DATASET RECORDS:
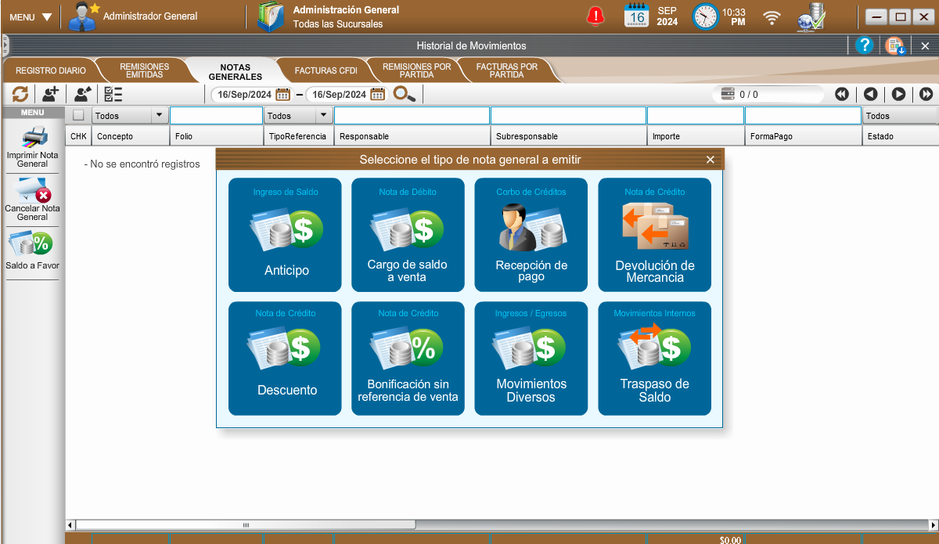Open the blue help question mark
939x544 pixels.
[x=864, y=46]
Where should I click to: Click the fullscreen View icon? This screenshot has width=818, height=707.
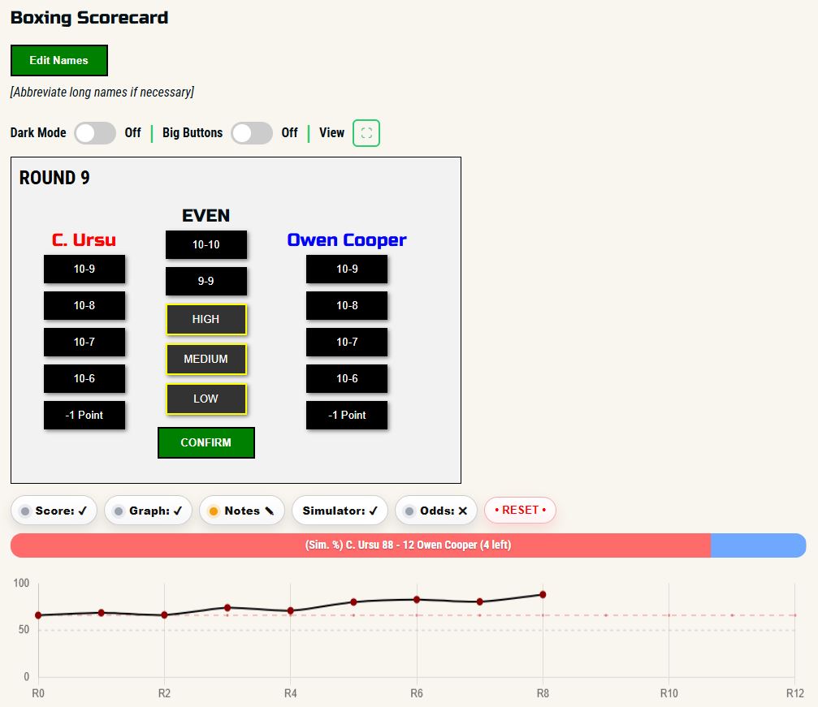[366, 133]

==

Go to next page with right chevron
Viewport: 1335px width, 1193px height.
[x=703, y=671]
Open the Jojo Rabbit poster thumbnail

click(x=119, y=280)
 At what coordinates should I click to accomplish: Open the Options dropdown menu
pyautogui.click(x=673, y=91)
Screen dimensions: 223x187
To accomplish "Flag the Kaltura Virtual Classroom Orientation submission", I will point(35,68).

DIRECTIONS: Copy the data from the line with "At what coordinates" to the line with "I will point(35,68).", keeping every line as it is, but subtract 125 from each coordinate in the answers.

EXPECTED OUTPUT:
 At what coordinates should I click to accomplish: Open the Options dropdown menu
pyautogui.click(x=548, y=-34)
Screen dimensions: 223x187
To accomplish "Flag the Kaltura Virtual Classroom Orientation submission", I will point(-90,-57).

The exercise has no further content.